It seems that the 19" wheels do get a tenth or so better times. Sidewall flex must be a big part of allowing a better hookup since the 19" tires are exactly the same diameter (10mm narrower though). I'm hoping for better times once I can adjust them to be flatter on the ground.
 
Clearly one thing I am missing here is knowing what my current toe is. This car is still on the factory alignment. The wear problem could easily be mostly a toe problem as Jamie and others have pointed out.

Less negative camber will help with traction at launch. Now I just need to decide on front toe. Looks like either neutral or slightly in for the front will be best for my needs. I don't want to have to be doing any more corrections than necessary at >150 mph.
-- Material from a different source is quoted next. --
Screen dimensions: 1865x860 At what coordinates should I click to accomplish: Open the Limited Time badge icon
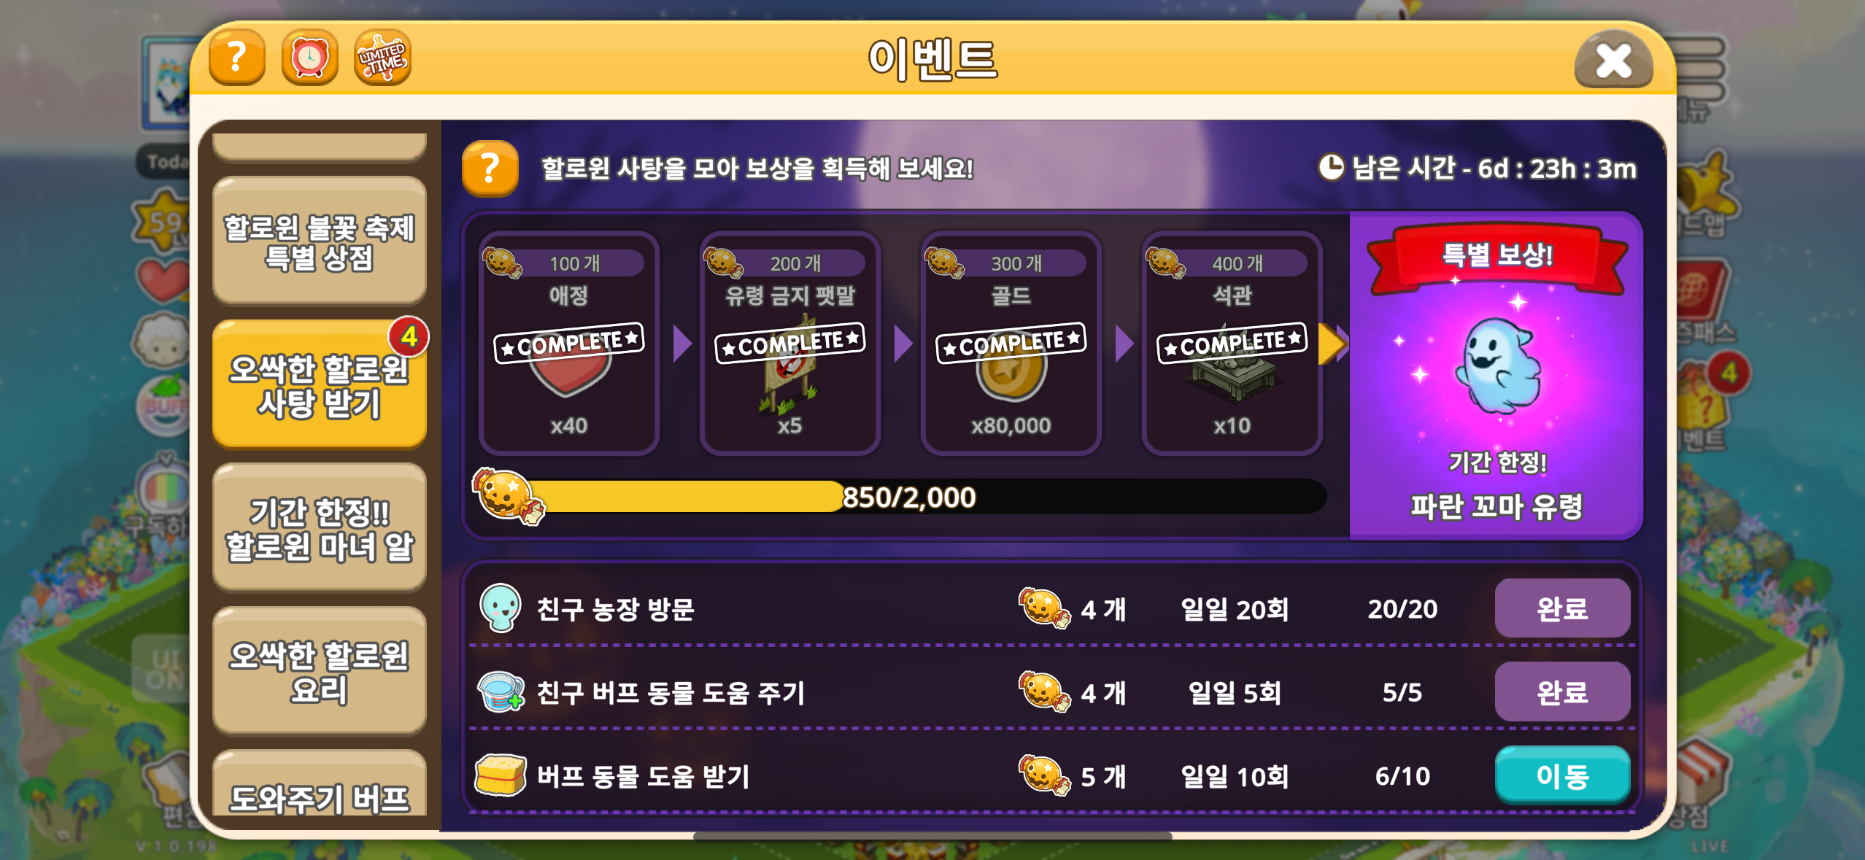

Tesla's own alignments - whether from the factory or at the SC - are abysmal. But the average seems to be about 0.15 Out for the front, and 0.2 In for the back.

I have mine set to 0.05 Out for the front, and 0.1 In for the rear, and my inner edge wear is fine. I have very minor corrections at highway speeds, but it handles well (for a 5k lb car) at AutoX. Once you get your car to the alignment shop, ask them to do a current state print out for you and review where you want things set before they do any work. Then you can see where your current settings are, and give them guidance on exactly how to align it.

I would not toe-in for the front. But if you want to go more neutral from toe-out, that's fine. How often are you running 150 mph?
 
Tesla's own alignments - whether from the factory or at the SC - are abysmal. But the average seems to be about 0.15 Out for the front, and 0.2 In for the back.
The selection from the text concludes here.